Alternative splicing unmasks dendritic and axonal targeting signals in metabotropic glutamate receptor 1.

Precise targeting of neurotransmitter receptors to different neuronal compartments is a fundamental step for the establishment and function of synaptic circuitry. Group I metabotropic glutamate receptors, mGluR1 and mGluR5, control glutamatergic neurotransmission by acting both postsynaptically and presynaptically. Four alternatively spliced variants of the mGluR1 gene exist, which differ in their signaling properties and subcellular localization. The present study was undertaken to identify the molecular signals responsible for trafficking of these receptors to different neuronal compartments.

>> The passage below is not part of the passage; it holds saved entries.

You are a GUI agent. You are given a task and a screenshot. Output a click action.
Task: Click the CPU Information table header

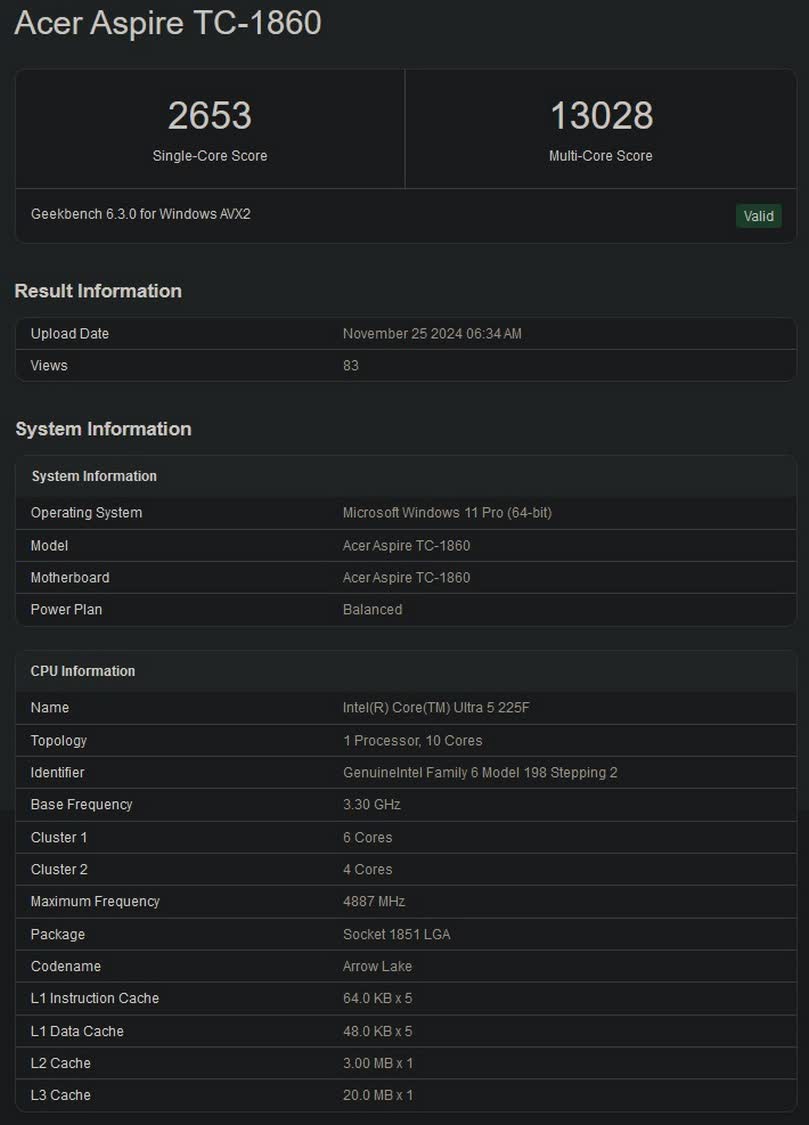click(83, 671)
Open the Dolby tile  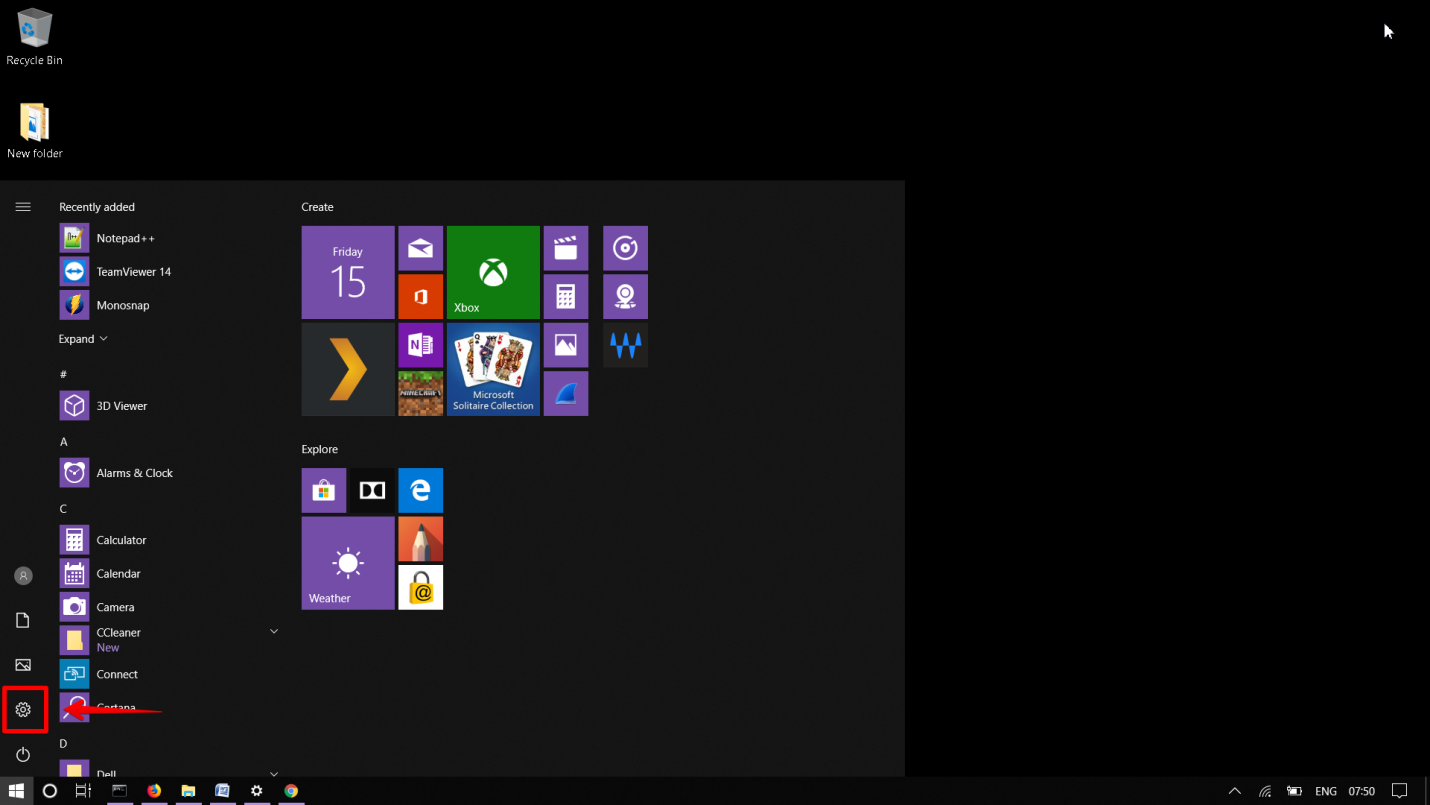[372, 490]
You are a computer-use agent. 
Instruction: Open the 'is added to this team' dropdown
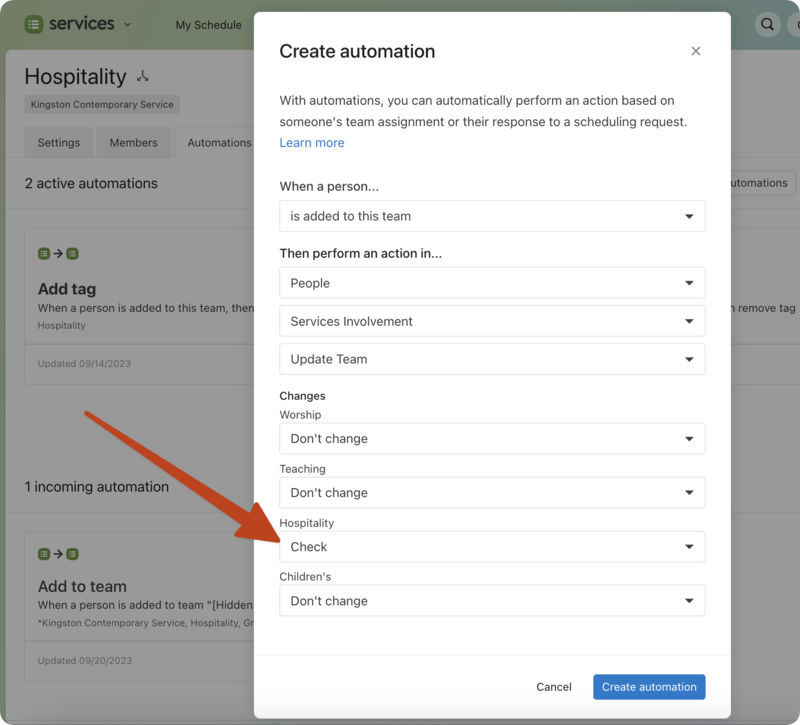(x=491, y=216)
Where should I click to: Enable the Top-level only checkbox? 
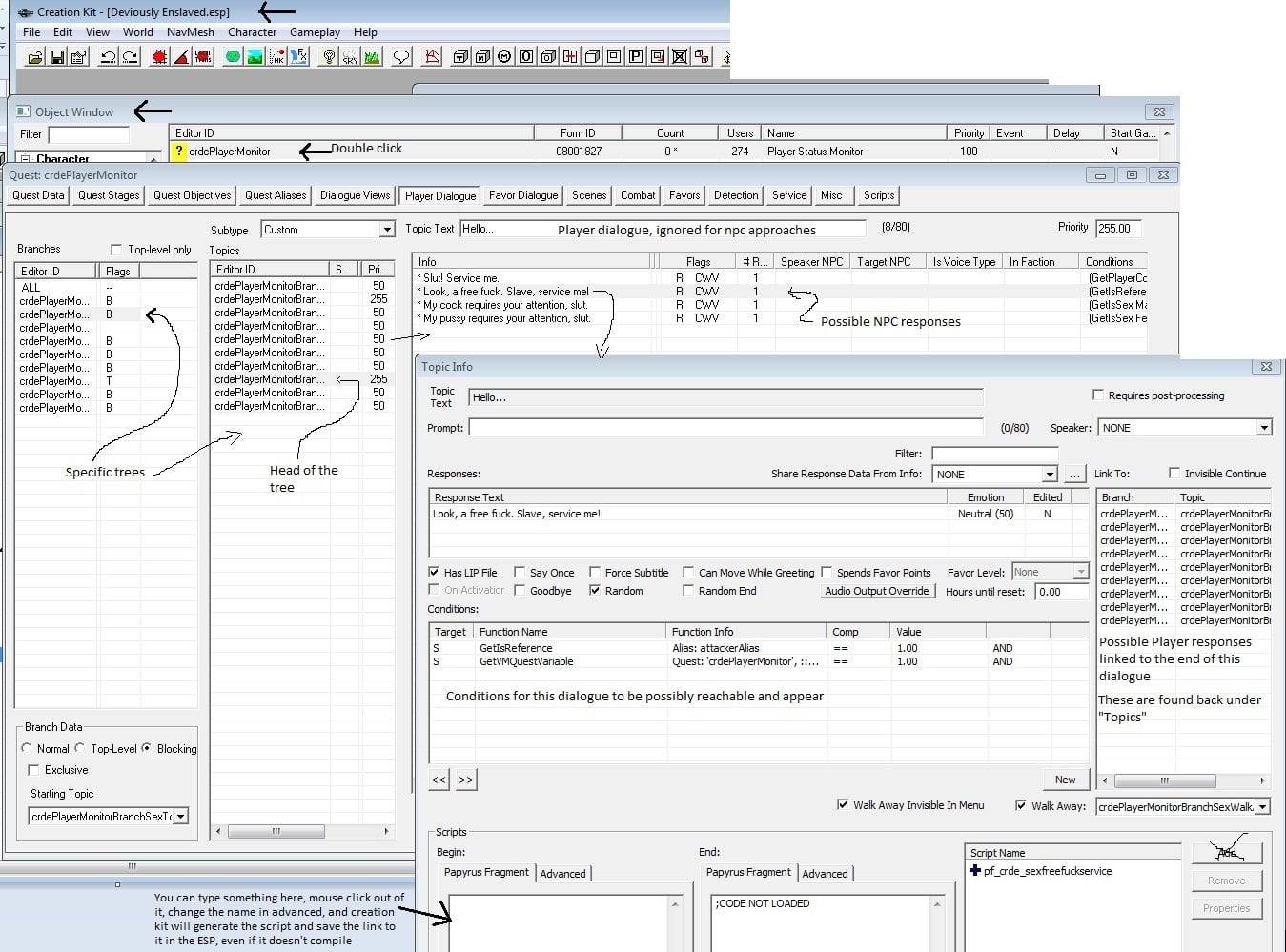point(116,250)
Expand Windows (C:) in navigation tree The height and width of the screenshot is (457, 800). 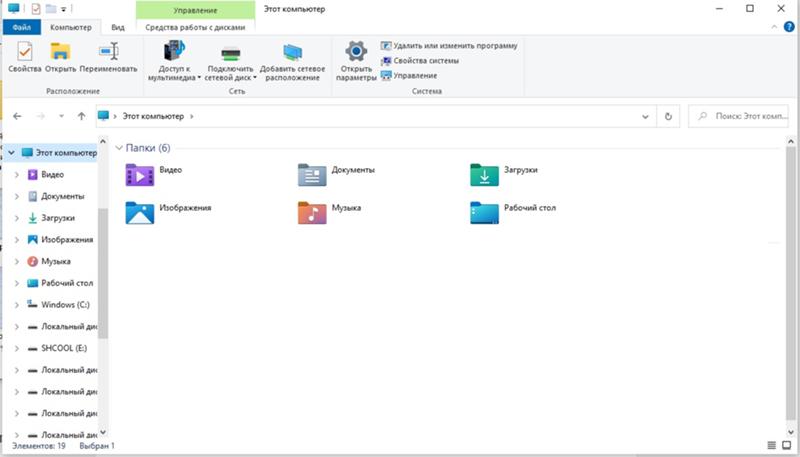point(16,304)
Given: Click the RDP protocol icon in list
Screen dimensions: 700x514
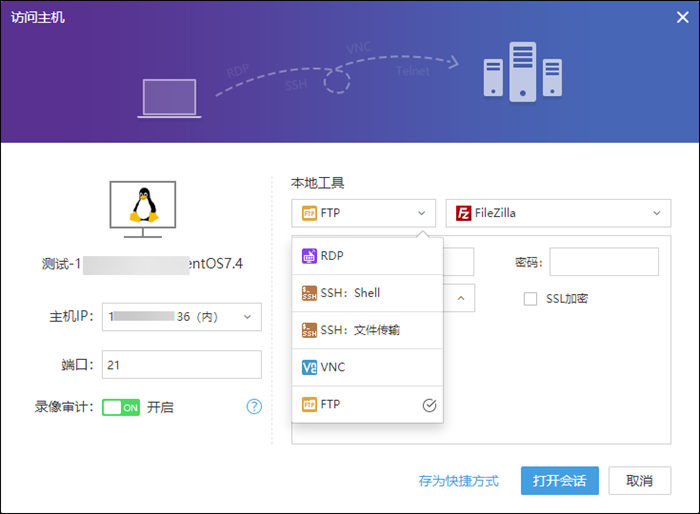Looking at the screenshot, I should click(x=309, y=256).
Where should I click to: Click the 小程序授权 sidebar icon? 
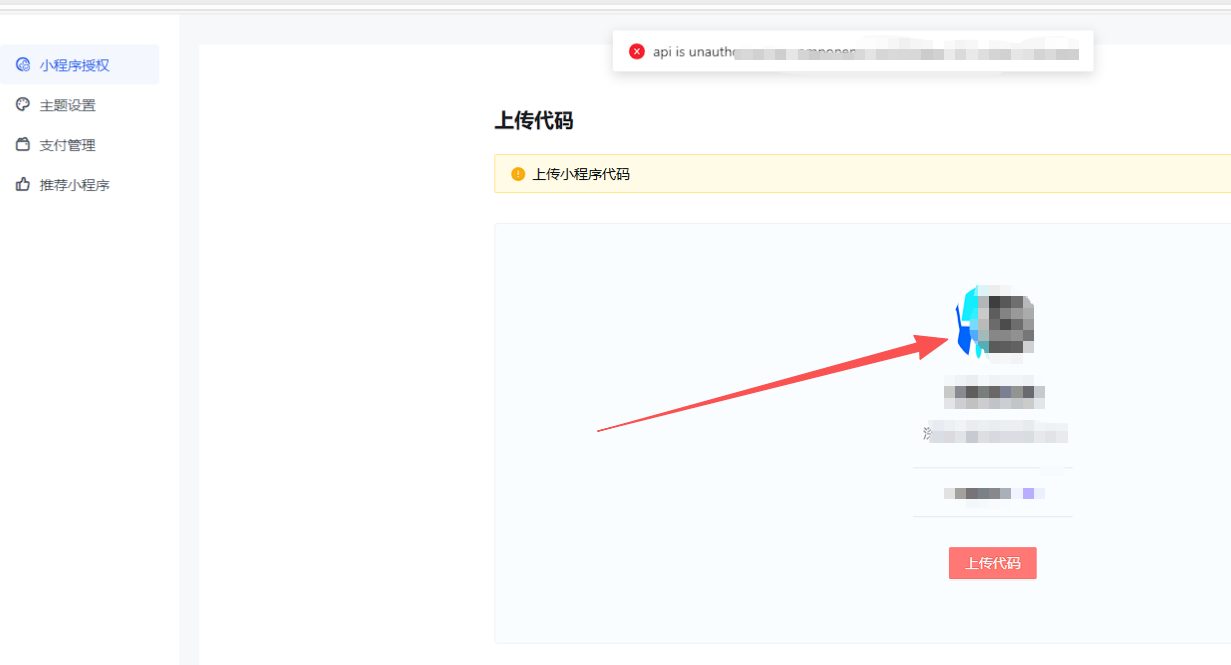pos(23,65)
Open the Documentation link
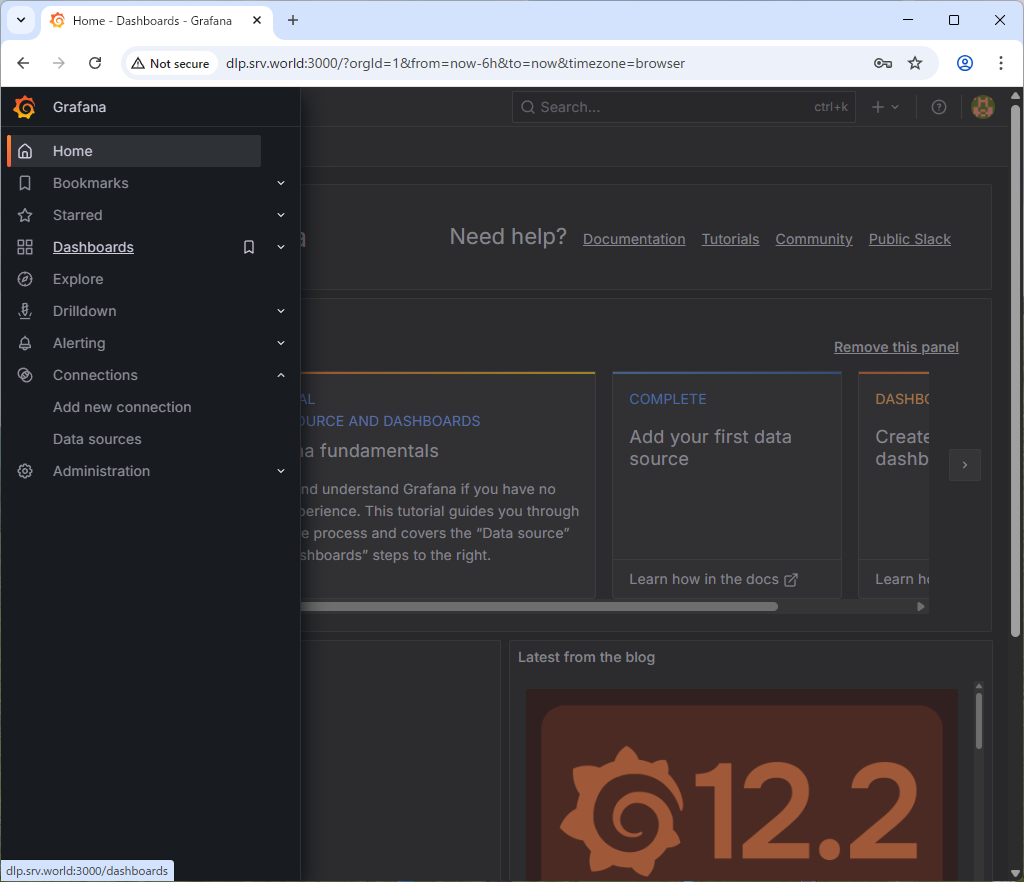Viewport: 1024px width, 882px height. pyautogui.click(x=634, y=239)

Here we report that targeting of mGluR1 to dendrites and axons of transfected retina neurons is controlled by alternative splicing. We have identified in the tail of the receptor a tripeptide motif, which is necessary and sufficient to exclude the splice variant mGluR1b from distal dendrites and to drive it to the axon. This motif, which is present in all the mGluR1 receptors, is masked in mGluR1a by a dominant dendritic signal sequence harbored by the extended C-terminal tail of this splice variant. Furthermore, we show that the identified axonal and dendritic targeting signals are also necessary and sufficient to localize mGluR1b and mGluR1a to the apical and basolateral compartment of Madin-Darby canine kidney cells, respectively, consistent with the existence of common trafficking components for polarized targeting in epithelial cells and neurons.